The 'Dueling Banjos' (guitar & banjo) scene was NOT part of the original script in the movie, until the cameraman happened to catch it on film.

NOTE: The family of the boy was well paid and beat poverty by accident. The guy playing the guitar in Deliverance is Ronnie Cox.

This is an excerpt of the film "Deliverance". When the filming group of the movie stopped at a gas station somewhere, one of the actors started to play a tune of the film on his guitar.

An Autistic boy was watching the filming at the gas station and heard the music.

He started to respond with notes from his banjo. This started an incredible dialogue of instruments and the autistic boy expressed himself in probably the only form in which he was prepared to communicate.

This is how this remarkable scene, 'that was included in the movie', was developed and filmed.

Look at the expression of the boy. At first, he seems uncertain and waiting but as the intensity of the music progressed, his lost expression was gone and an expression of pleasure and happiness was recovered, thanks to this guitar player (Ronnie Cox) who happened to pass by.

After this magic moment passed, the boy returned into himself leaving this part of his externalized beauty in the film... a truly memorable part of the movie.

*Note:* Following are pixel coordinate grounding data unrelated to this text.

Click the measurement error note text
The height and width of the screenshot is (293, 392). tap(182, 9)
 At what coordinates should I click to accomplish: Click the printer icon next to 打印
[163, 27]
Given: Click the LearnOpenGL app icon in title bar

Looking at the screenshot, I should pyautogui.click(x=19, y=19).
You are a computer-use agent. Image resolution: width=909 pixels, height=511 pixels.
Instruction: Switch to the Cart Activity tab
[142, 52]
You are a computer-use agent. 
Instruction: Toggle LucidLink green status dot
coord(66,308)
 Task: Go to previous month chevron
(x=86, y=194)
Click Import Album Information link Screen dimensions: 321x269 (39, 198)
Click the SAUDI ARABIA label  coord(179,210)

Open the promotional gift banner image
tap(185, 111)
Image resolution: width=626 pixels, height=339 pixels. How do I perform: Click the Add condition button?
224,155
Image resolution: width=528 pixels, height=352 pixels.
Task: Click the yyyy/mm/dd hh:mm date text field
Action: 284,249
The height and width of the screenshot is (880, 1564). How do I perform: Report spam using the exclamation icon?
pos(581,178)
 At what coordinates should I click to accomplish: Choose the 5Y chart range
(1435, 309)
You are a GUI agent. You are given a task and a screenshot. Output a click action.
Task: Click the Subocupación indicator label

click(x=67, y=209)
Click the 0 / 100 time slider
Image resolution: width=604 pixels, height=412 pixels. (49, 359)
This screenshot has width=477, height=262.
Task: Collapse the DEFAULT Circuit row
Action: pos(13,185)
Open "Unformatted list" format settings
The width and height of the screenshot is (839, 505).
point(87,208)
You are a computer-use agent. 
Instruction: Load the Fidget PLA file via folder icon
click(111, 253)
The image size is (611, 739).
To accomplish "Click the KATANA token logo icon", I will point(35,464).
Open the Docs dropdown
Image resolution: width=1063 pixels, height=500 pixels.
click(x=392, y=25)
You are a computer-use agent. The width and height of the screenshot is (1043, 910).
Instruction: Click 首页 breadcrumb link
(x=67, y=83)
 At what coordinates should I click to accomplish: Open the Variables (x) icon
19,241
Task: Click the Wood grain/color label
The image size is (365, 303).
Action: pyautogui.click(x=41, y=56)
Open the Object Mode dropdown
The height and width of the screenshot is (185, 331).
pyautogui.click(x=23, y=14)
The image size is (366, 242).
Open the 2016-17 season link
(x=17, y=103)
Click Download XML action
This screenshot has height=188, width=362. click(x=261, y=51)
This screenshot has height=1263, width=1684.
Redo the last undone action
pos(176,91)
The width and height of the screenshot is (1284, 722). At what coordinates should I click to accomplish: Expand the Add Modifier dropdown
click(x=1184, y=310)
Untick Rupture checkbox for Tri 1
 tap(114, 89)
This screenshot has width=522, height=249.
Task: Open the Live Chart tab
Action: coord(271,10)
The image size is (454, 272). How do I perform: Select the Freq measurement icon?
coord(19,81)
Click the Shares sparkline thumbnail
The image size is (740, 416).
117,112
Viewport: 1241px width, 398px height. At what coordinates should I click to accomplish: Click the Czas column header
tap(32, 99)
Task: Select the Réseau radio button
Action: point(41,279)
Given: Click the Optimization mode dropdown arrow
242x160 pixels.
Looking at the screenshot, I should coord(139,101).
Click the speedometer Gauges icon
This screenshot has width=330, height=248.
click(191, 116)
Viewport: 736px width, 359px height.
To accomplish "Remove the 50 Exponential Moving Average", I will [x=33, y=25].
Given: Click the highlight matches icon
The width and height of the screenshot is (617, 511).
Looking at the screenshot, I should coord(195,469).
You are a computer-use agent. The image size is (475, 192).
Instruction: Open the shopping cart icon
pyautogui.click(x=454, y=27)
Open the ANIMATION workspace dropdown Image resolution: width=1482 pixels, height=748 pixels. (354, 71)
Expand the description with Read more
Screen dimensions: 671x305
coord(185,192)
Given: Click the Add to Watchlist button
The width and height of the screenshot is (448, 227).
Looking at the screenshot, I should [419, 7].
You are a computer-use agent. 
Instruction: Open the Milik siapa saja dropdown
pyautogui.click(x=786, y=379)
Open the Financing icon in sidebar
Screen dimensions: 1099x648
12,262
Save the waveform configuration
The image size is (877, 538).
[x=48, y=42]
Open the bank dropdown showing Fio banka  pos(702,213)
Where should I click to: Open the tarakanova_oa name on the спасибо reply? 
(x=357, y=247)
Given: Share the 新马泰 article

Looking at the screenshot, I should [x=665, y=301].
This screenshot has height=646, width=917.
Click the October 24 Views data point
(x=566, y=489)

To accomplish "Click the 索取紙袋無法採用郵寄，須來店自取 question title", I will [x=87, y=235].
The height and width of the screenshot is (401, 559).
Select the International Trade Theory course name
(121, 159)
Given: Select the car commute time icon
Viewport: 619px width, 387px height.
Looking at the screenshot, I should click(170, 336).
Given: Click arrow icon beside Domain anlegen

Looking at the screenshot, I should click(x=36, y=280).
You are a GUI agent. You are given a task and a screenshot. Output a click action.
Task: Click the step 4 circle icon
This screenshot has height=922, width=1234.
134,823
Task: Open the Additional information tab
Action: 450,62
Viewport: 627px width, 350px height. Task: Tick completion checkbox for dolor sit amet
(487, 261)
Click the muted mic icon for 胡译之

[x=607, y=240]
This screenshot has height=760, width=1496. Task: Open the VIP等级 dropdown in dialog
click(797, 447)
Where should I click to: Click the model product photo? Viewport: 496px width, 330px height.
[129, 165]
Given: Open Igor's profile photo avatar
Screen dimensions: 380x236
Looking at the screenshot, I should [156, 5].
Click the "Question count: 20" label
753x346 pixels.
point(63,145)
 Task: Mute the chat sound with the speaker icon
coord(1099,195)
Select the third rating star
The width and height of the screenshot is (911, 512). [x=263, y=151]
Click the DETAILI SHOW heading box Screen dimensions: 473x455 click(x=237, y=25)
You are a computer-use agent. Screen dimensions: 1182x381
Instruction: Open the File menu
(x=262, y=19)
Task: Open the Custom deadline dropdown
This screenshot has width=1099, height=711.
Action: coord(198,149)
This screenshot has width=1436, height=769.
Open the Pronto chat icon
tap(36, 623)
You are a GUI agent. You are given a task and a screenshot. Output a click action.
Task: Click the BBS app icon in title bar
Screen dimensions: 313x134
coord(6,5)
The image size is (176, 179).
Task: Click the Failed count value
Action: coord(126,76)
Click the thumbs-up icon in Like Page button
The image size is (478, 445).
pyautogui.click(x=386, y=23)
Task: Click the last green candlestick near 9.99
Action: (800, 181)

Watch the little boy especially at the end.



 

Origins:   The violence and depiction of male rape in the 1972 film Deliverance were not the only disturbing elements in that cinematic offering. Set in the rural South, the film presents the inhabitants of that area as inbred, mentally-backward, dangerous creatures capable in their animalistic

simplicity of anything. The boy encountered early in the film by the urban foursome is cut from this cloth: with pale, flat eyes and stony face, he gazes upon the interlopers impassively. While he is momentarily drawn from his aloofness by the friendly musical competition he becomes caught up in, at the end he recoils from the offer of a handshake, reacting far more like a wary animal that has been cornered than a human being.

The item quoted above, which began circulating in January 2011, offers an explanation for the inclusion of the "dueling banjos" scene different from its actual purpose of setting the tone for the film. According to its lights, the musical exchange was unplanned and unscripted, the result of an accidental encounter between one of the actors and a mentally disadvantaged local boy, fortuitously caught by a cameraman.

Which is hogwash.

Musicians Eric Weissberg and Steve Mandell arranged and performed "Dueling Banjos" on the Deliverance soundtrack. This call-and-response piece audiences now know as "Dueling Banjos" is a bluegrass classic "Feudin' Banjos," which was composed in 1955 by Arthur "Guitar Boogie" Smith.

The banjo-playing boy in the film was portrayed by Billy Redden, then an 15-year-old Georgia student. The lad was hired for the role because he fit the visual image many have of a mentally-deficient youngster and so would wordlessly communicate to the film's audience the stereotype discussed above. He was neither slow-witted nor autistic. He also could not play the banjo. (Some camera trickery and the use of a double combined to make it appear otherwise). Redden, who currently works as a cook and dishwasher at a restaurant in Dillard, Georgia, has since appeared in three other films: Blastfighter (1984), Big Fish (2003), and Outrage (2009).

Barbara "script kiddie" Mikkelson

Last updated:   24 March 2015


Sources:




    Buncombe, Andrew.   "Deliverance: Billy's Back With His Banjo."

    [London] Independent on Sunday   16 November 2003   (Foreign News, p. 21).

    Clarke, Roger.   "'Deliverance' by John Boorman."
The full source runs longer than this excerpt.